Just a slight clarification for anyone who might be misunderstanding: in the "Guideposts" post, what I'm suggesting is that you think about how captions, titles, labels, and accompanying explanatory text function, and how they affect or might affect your work before or after it is made; because even not making a decision is a decision, and lack of clarity about meaning generally makes photographers' work weaker.
I'm also curious as to whether being conscious about such things can help guide our work when we're out making it; maybe for some people? For instance, if I recall correctly, Robert Adams said that when he began the work that eventually became From the Missouri West, he assigned himself one rule, which was that every picture had to have some evidence of the presence of people. He made that decision as a conscious antidote to the overdone "pristine wilderness" mode of many Western landscapes. That kind of thing is what I mean by "conceptual guidepost."
If I were a teacher (which I guess I will never be again), one assignment I'd give my students would be to present three pictures that need captions and three pictures that don't....
P.S. Oh, and pictures with captions have a long history in art photography, too. Jim Goldberg and Duane Michaels are the first ones that pop to mind, and I'm sure I could think of more. It might be an essentially photojournalistic convention, but it's far from foreign to other kinds of photography.

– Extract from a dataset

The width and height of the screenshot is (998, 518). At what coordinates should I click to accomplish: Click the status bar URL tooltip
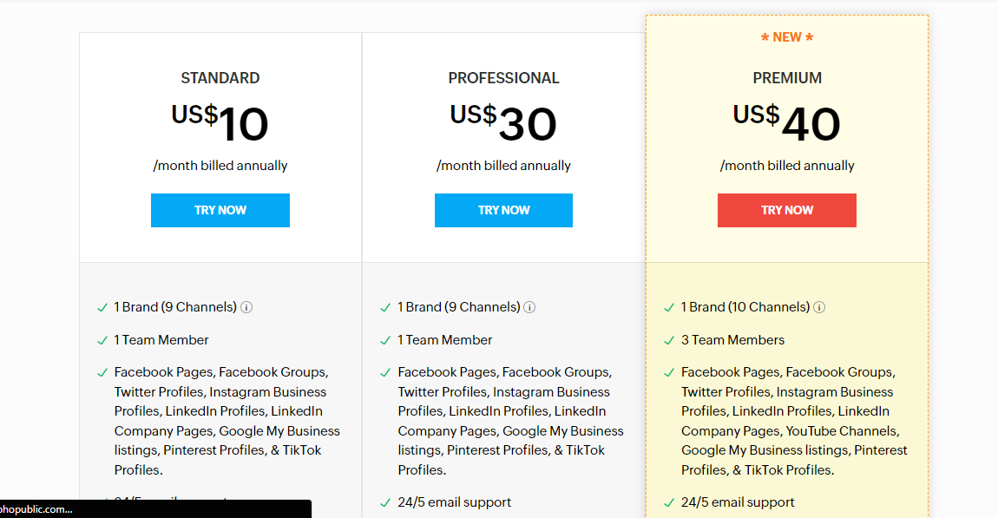click(x=155, y=509)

P.P.S. Another tangentially relevant news item: I heard recently that people are now searching through old abandoned "antique store" photos, finding the ones with names on the back, and then posting them for sale on the Internet with the names listed. Then, people who are Googling their own names or the names of a relative find them, and are more likely to buy them.
Some highly improbable reunions are happening via such methods. For instance, a relative recently purchased online a postcard of a local landmark (a hotel), and discovered when the postcard arrived that it had actually been written from one of her relatives to another one! How it ever came to be in the seller's possession she of course had no idea.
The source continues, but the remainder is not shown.